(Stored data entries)
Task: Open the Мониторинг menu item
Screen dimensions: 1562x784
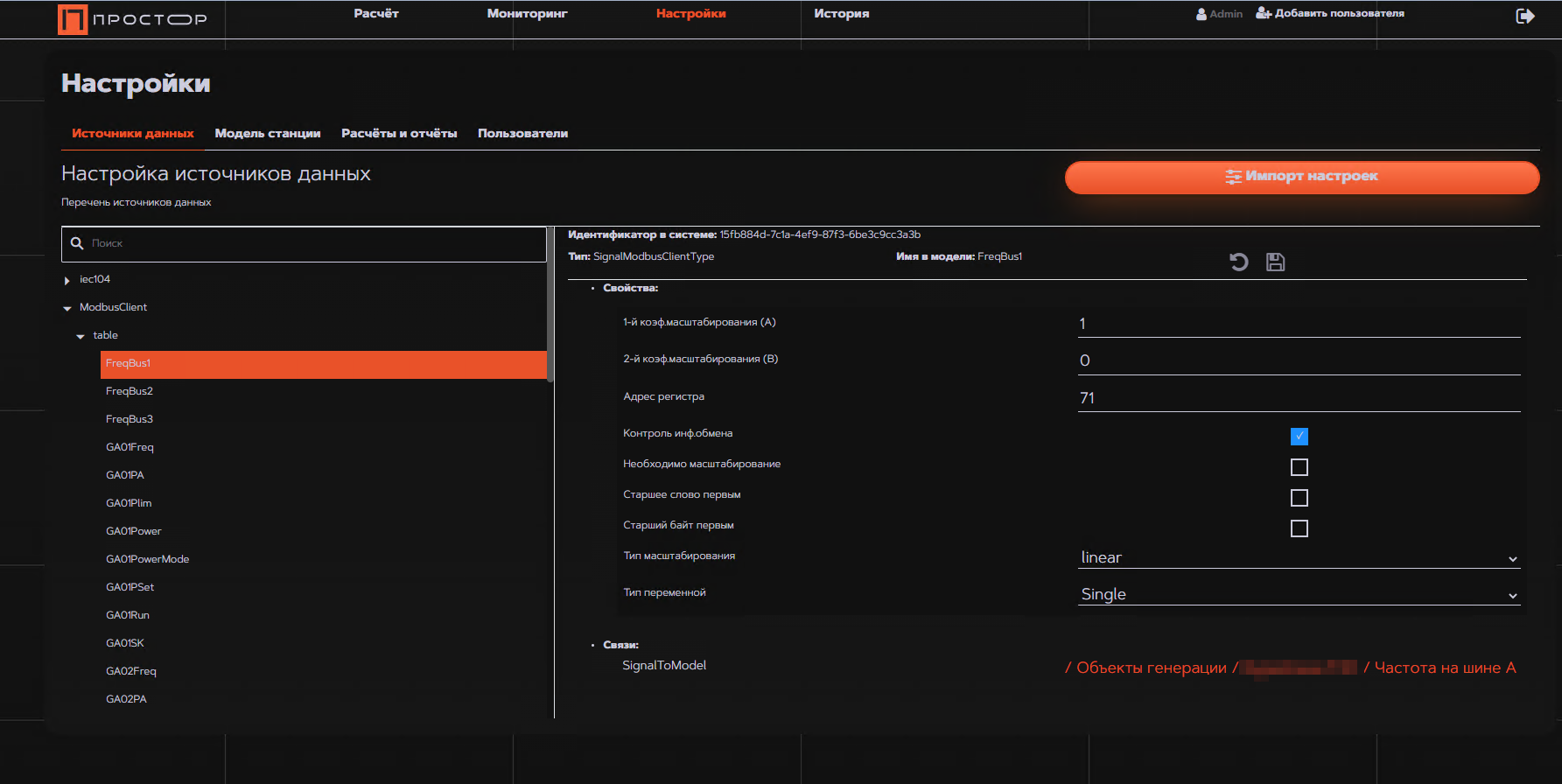Action: pos(527,13)
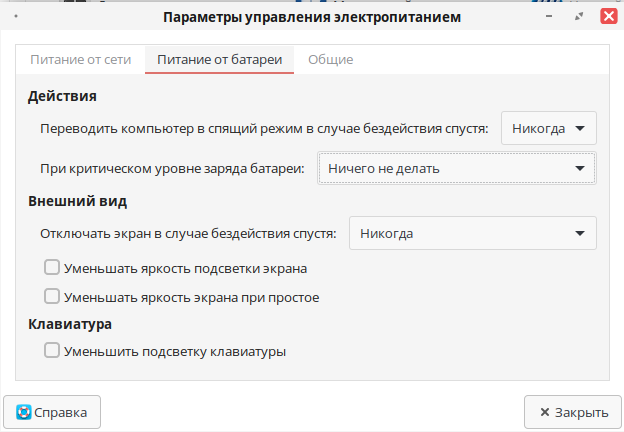Close window with the red X button

point(607,17)
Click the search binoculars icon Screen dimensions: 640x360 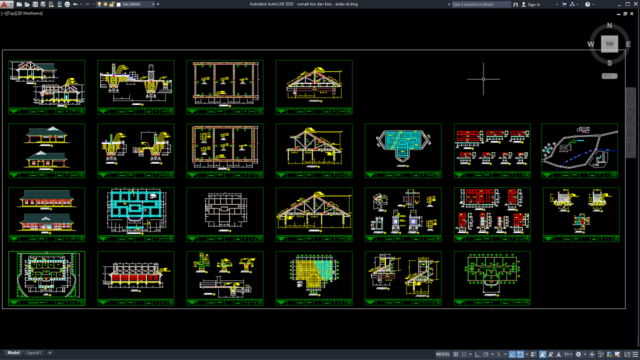[x=516, y=4]
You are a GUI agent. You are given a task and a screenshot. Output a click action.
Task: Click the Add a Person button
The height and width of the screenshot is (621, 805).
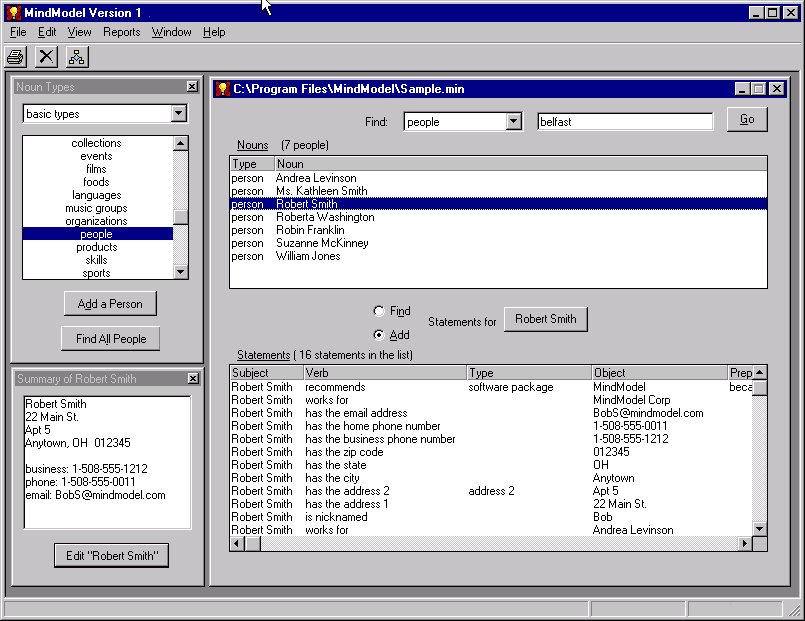tap(110, 303)
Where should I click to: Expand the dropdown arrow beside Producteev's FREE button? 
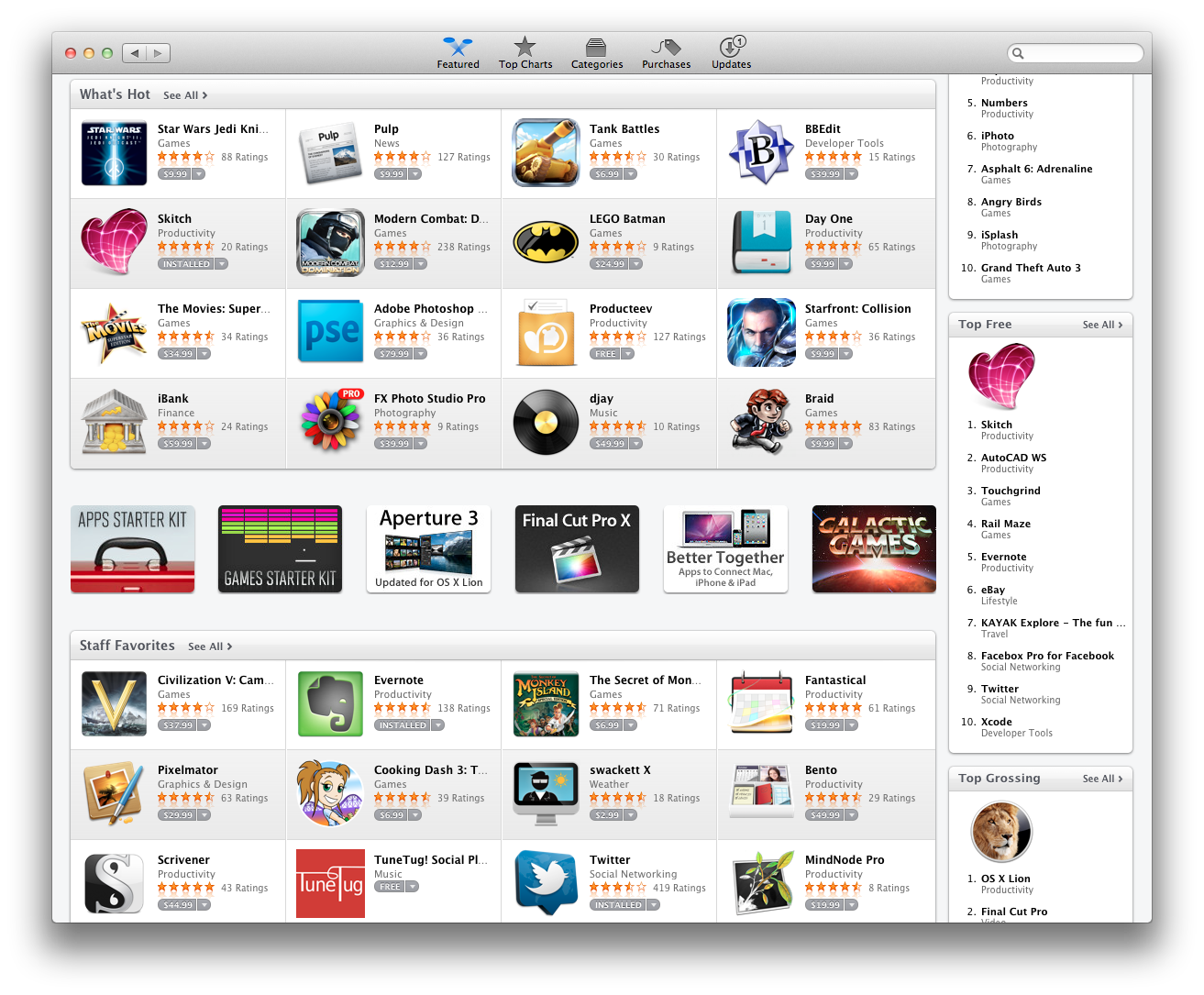(628, 354)
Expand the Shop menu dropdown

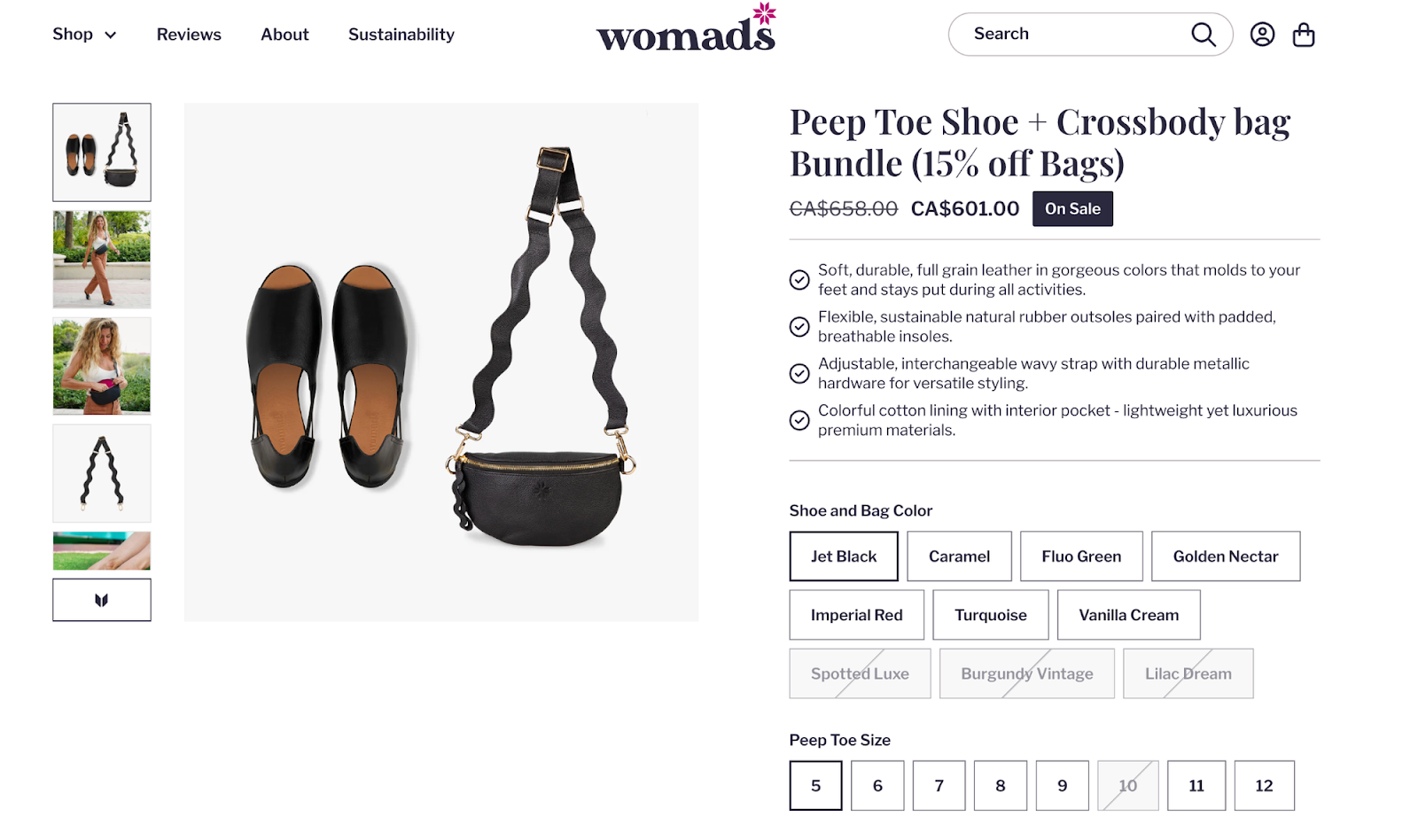click(x=84, y=35)
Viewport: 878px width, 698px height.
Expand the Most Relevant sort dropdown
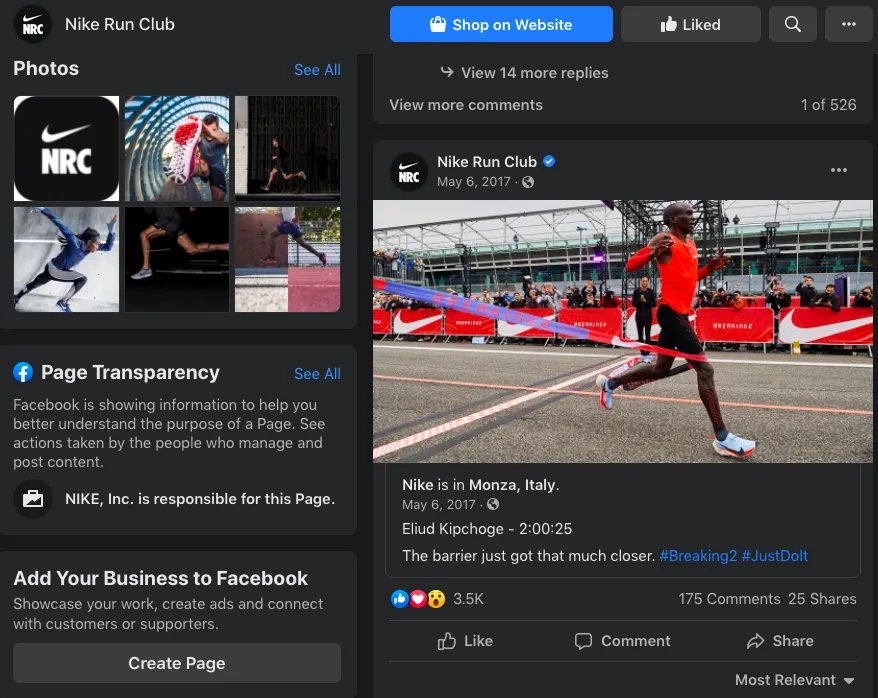[794, 679]
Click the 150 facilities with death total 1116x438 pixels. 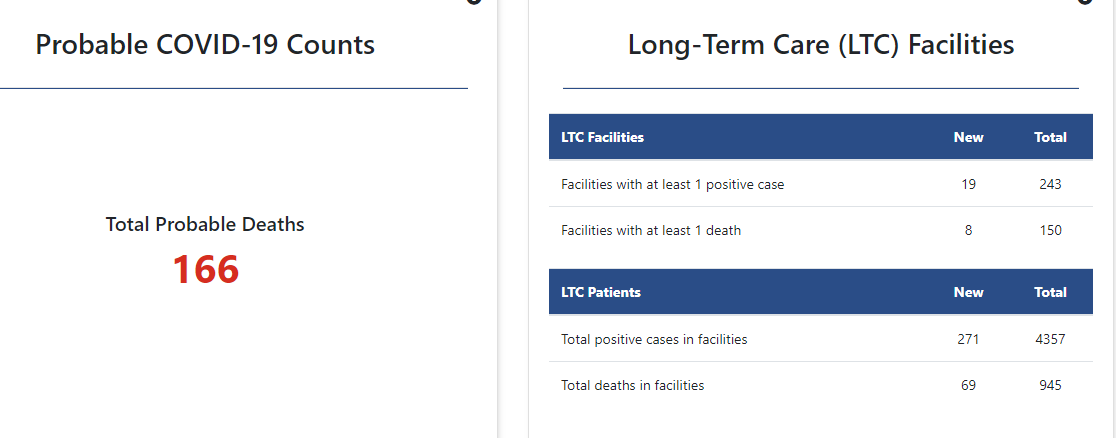[1051, 230]

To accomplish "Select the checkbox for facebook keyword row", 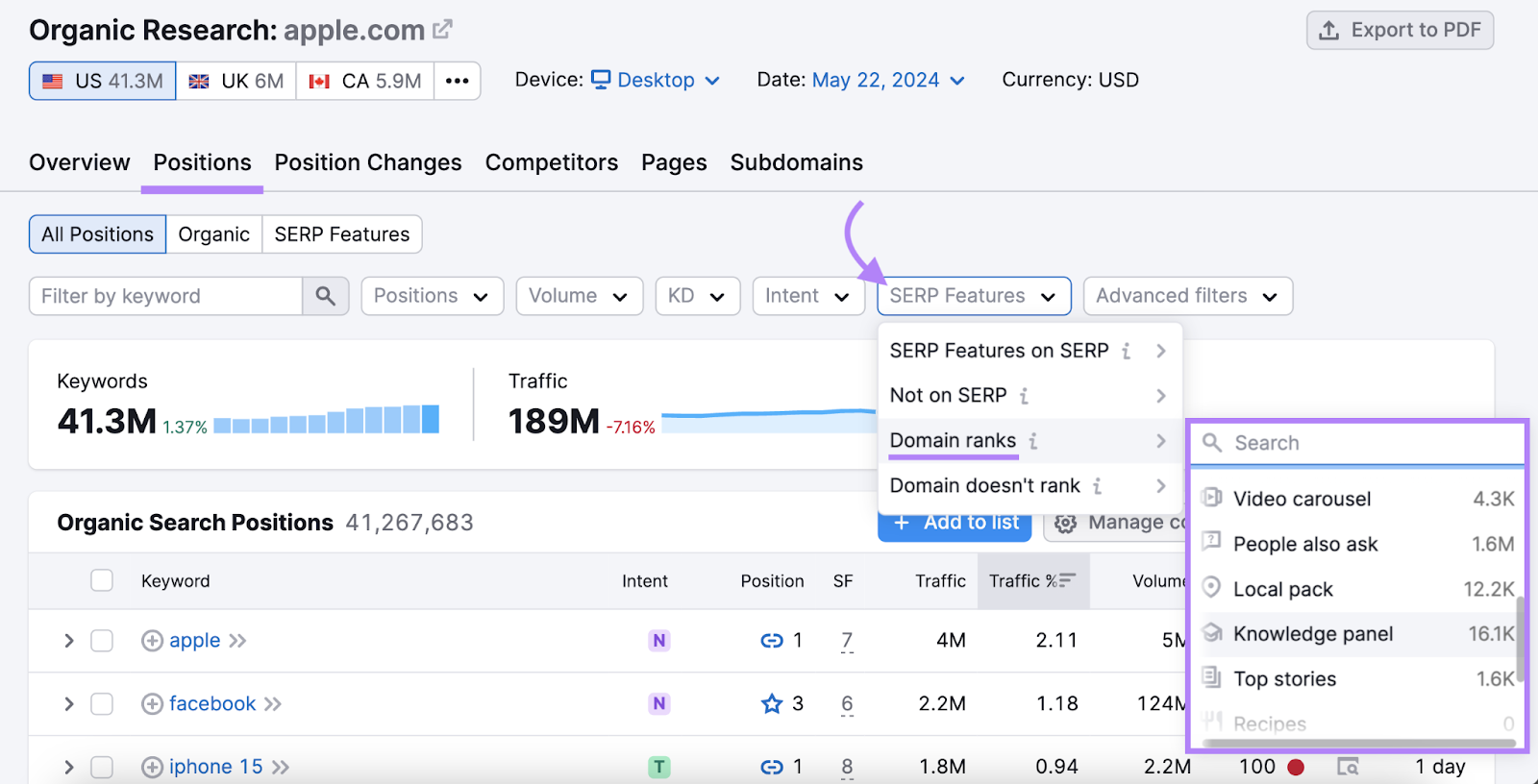I will [102, 704].
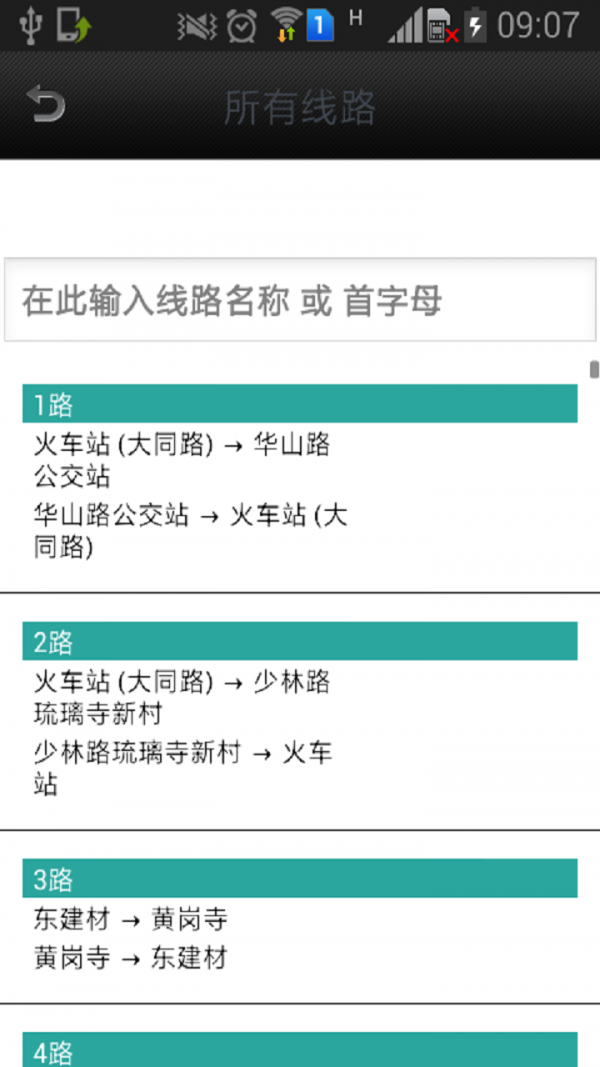Select route 火车站 (大同路) → 少林路琉璃寺新村

coord(182,697)
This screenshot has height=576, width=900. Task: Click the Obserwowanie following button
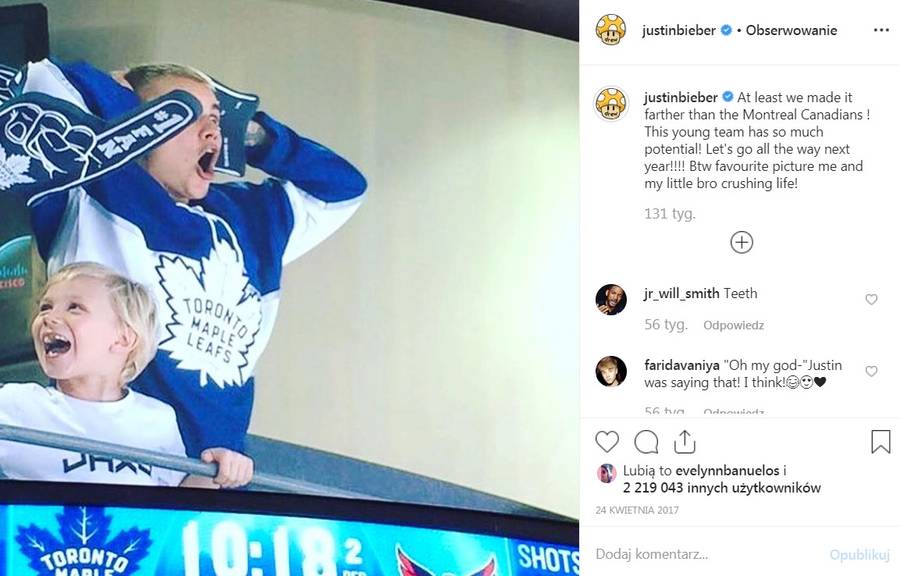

#### Exercise goal
Return the lines above from the one with "The height and" through the one with "Viewport: 878px width, 698px height.", verbatim and nothing else. Omit every picture.

#### Written solution
The height and width of the screenshot is (621, 805).
tap(110, 303)
Where should I click to: Expand the dropdown arrow beside Producteev's FREE button? 
(628, 354)
Expand the Shop menu dropdown

click(x=84, y=35)
Viewport: 878px width, 698px height.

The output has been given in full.